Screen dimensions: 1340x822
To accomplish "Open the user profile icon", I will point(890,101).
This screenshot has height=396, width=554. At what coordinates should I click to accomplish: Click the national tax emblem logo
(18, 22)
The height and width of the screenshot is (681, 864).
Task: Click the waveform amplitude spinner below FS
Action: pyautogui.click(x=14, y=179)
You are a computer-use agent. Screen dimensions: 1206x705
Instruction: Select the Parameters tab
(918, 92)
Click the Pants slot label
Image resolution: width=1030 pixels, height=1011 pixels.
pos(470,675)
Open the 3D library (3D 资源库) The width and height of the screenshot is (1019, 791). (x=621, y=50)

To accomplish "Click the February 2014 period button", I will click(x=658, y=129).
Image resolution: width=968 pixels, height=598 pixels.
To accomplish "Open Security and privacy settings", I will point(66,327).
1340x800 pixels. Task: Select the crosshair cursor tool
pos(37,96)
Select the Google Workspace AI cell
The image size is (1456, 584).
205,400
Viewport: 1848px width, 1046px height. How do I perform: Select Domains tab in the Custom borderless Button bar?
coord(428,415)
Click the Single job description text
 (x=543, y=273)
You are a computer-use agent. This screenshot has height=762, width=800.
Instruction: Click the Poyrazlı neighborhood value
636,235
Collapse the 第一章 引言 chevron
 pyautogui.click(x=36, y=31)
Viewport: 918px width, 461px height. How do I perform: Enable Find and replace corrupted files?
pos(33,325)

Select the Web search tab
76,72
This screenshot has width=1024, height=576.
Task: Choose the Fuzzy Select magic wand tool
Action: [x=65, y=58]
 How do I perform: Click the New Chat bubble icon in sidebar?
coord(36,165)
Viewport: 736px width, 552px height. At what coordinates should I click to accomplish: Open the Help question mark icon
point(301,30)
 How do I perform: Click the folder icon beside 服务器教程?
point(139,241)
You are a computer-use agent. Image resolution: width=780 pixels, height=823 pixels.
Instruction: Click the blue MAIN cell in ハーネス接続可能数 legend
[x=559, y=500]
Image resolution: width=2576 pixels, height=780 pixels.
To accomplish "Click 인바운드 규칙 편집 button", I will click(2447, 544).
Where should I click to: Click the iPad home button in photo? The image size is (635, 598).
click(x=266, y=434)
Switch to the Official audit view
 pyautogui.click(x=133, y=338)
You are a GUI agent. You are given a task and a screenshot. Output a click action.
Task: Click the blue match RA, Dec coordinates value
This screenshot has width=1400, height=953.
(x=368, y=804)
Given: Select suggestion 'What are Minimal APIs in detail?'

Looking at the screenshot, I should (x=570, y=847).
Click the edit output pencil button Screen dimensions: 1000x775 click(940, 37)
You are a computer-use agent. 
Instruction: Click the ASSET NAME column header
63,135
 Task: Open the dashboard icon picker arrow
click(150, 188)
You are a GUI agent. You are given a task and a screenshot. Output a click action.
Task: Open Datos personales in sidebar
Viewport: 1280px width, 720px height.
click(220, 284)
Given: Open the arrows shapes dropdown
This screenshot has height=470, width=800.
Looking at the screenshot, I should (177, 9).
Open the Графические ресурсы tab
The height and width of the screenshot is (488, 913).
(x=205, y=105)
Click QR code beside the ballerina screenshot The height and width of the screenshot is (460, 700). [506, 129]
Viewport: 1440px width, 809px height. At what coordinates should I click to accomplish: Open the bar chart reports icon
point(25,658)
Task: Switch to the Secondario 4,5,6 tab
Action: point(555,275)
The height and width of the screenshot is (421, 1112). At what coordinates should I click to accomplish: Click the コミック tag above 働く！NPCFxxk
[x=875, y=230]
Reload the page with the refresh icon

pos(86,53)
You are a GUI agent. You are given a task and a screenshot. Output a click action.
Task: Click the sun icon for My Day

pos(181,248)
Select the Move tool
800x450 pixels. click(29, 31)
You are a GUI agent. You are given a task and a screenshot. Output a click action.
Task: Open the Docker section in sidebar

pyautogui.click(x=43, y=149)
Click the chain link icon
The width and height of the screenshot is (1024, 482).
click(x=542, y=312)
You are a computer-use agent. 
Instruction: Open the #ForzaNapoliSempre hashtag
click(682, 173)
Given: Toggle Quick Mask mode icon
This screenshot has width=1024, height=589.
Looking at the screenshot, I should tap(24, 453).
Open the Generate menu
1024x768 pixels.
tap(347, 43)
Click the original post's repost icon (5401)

..............................

*Activity:*
Now copy each line of the entries that mentions "will".

*Exercise result:*
To accomplish "Open the user profile icon", I will point(890,101).
To accomplish "Click the February 2014 period button", I will click(x=658, y=129).
To accomplish "Open Security and privacy settings", I will point(66,327).
To accomplish "Click 인바운드 규칙 편집 button", I will click(2447, 544).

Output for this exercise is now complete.